Während eine harmlose Situation in Saarbrücken eine Terrorhysterie bewirkt, gibt es nach einem Brandanschlag auf eine Geflüchtetenunterkunft in Berlin kaum Reaktionen
Zwei Geschehnisse aus den letzten beiden Tagen illustrieren die absurde Terrorangst in Deutschland. In Saarbrücken löst ein psychisch gestörter Mann eine Terrorpanik aus – wie sich herausstellt völlig unbegründet. Er wird unbewaffnet und schlafend in seinem eigenen Restaurant aufgefunden. Zuvor rollte auf twitter und in den Medien bereits die Terrorberichterstattung an. Ein Feuer in einer Geflüchtetenunterkunft löst dagegen gar keine Reaktionen dieser Art aus. Obwohl Menschenleben gefährdet waren, die Polizei wegen vorsätzlicher Brandstiftung ermittelt und der Terror gegen Geflüchtete seit Monaten eine massive Bedrohung darstellt.
Sitation 1: Schlafender Mann löst Terrorhysterie aus
Am Sonntag morgen überschlugen sich die Nachrichten aus Saarbrücken. Ein bewaffneter Mann soll sich blutüberströmt in einem Restaurant verschanzt haben. Sofort gehen die Spekulationen über einen Terroranschlag los. Einige Medien waren sich sogar sicher, dass es sich um einen Terrorakt handeln muss.Auf twitter waren sich Rechte sicher, Islamisten haben erneut zugeschlagen, gefährden Menschenleben und attackieren unsere Grundwerte. Am Ende stellt sich heraus, der psychisch gestörte Mann hatte sich selbst verletzt. Anschließend schloss er sich in seinem eigenen Restaurant ein. Das herbeigerufene Sondereinsatzkommando hatte ihn schlafend angetroffen. Zu keinem Zeitpunkt hatte es eine Gefährdung von Menschen gegeben. Zu keinem Zeitpunkt hatte es einen Angriff auf die Gesellschaft und ihre Grundwerte gegeben.
Situation 2: Brandanschlag auf Geflüchtetenunterkunft
Einen Tag später bricht ein Feuer in einer Geflüchtetenunterkunft in Berlin-Buch aus. Löschzüge müssen anrücken, Menschen werden evakuiert. Nur des schnellen Eingreifens des Wachschutzes, der Bewohnenden und der kurz darauf eintreffenden Feuerwehr ist es zu verdanken, dass Menschen nur leicht zu Schaden kommen. Die Polizei gibt später bekannt, sie ermittle wegen des Verdachts der vorsätzlichen Brandstiftung. Sollten sich diese Erkenntnisse erhärten, hätten die Attentäter unmittelbar einen Angriff auf das Leben von Menschen verübt. Sie hätten mit diesem Anschlag auch grundlegenden Werte dieser Gesellschaft angegriffen. Nur einen Tag später hängt die NPD ein Plakat vor die Brandstelle mit dem Slogan „Deutschland uns Deutschen“.

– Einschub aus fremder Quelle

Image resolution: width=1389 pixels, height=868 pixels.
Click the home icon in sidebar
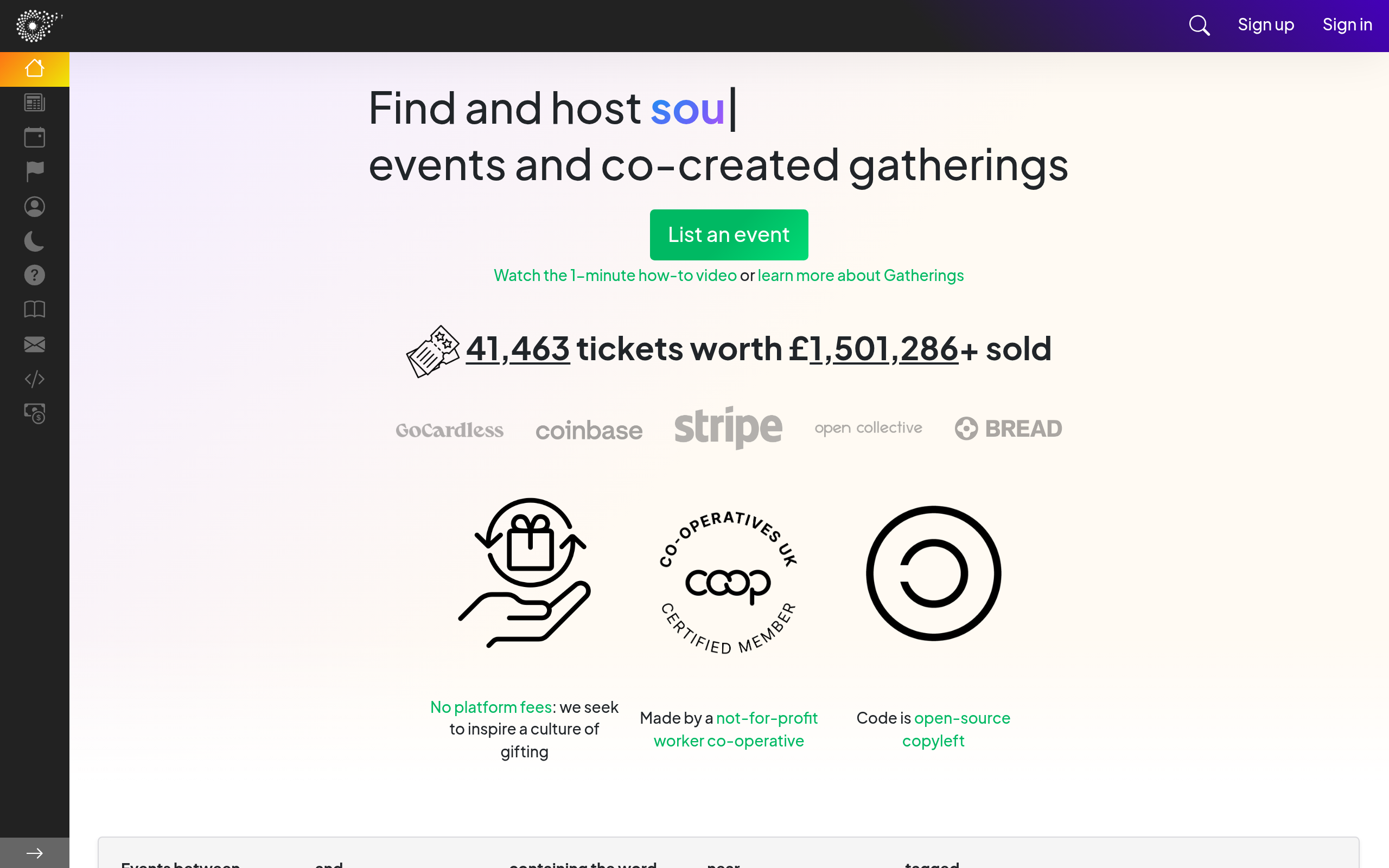pos(34,68)
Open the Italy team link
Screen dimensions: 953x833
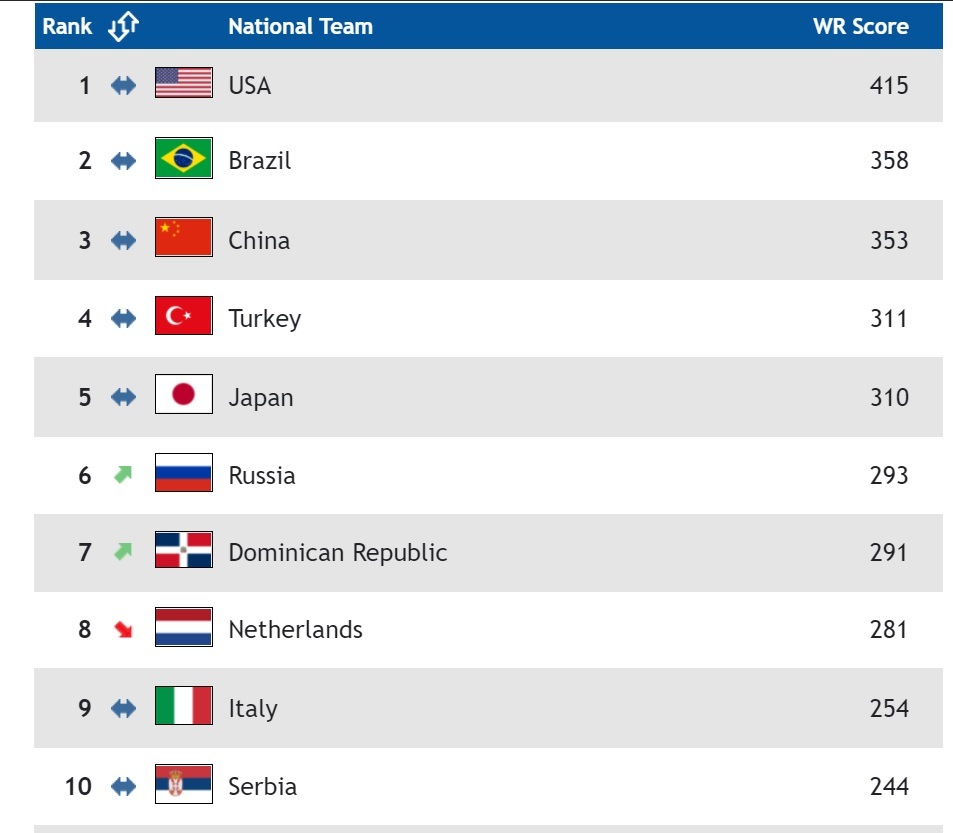(252, 709)
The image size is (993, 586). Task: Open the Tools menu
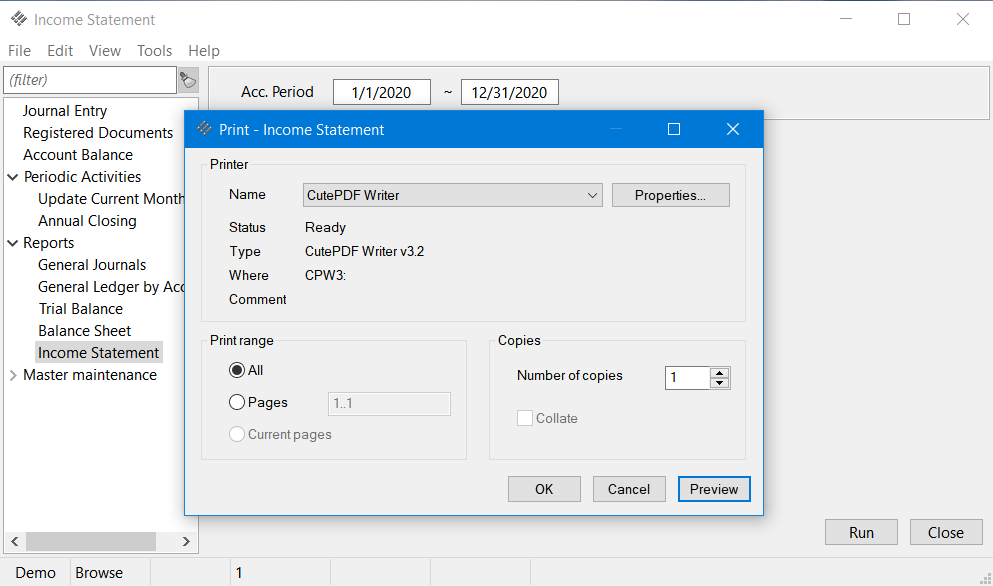point(154,50)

Warum ist Terror nicht Terror?
Doch die Terrorhysterie bleibt aus. Kaum jemand bezeichnet den Anschlag als Akt des Terrors. Kaum jemand sieht Grundwerte in Gefahr, spekuliert über die möglichen neonazistischen Täter und ihre eventuellen menschenfeindlichen Motive. Kaum jemand nimmt diesen Anschlag als Terrorangriff wahr – obwohl er genau das ist. Die unzähligen Terrorangriffe auf Geflüchtetenunterkünfte sollen Angst und Schrecken verbreiten. Sie sollen das gesellschaftliche Klima verändern und dazu führen, dass sich Geflüchtete nicht mehr sicher fühlen – und deshalb das Land verlassen. 68 mal registrierte das Bundeskriminalamt bisher in 2016 durchgeführte und versuchte Brand- und Sprengstoffanschläge auf Unterkünfte von Geflüchteten. 665 Straftaten zählte die Behörde insgesamt.

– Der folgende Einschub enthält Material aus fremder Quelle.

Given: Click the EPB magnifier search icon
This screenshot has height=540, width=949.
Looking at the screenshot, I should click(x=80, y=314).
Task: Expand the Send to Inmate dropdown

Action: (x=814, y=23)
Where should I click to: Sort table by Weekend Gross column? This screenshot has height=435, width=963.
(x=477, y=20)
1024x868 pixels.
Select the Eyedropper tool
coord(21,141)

Man stelle sich vor, Islamisten hätten dieses Jahr 665 Anschläge begangen. Hätten mit Eisenkugeln auf Häuser geworfen, mit Pistolen geschossen, Brände gelegt, Menschen verprügelt – das tun Neonazis statistisch gesehen jeden Tag zweimal. Der Aufschrei wäre enorm, Gesetze würden verschärft und Diskussionen entfacht. Alles weil man das Gefühl hätte, die eigenen Grundwerte und die eigene Sicherheit würde angegriffen. Passiert das aber gegen Geflüchtete, bleibt dieser Aufschrei aus. Vielleicht fühlt sich die Gesellschaft in ihren Grundwerten nicht verletzt, wenn schutzsuchende Menschen von Neonazis angegriffen werden. Es ist eine geheuchelte Angst vor dem Terror, wenn wir nur sie nur bei islamistischen Anschlägen empfinden und keine Solidarität mit Geflüchteten zeigen – ob in Deutschland, Syrien oder Nigeria. Zu dem Anschlag in Berlin-Buch haben einige parlamentische Größen aus Berlin Stellungnahmen verfasst und den Anschlag verurteilt. Im Vergleich zu der Hysterie, die bei jedem auch nur ansatzweise möglichem islamistischen Anschlag hervortritt, ist das aber fast schon zu vernachlässigen.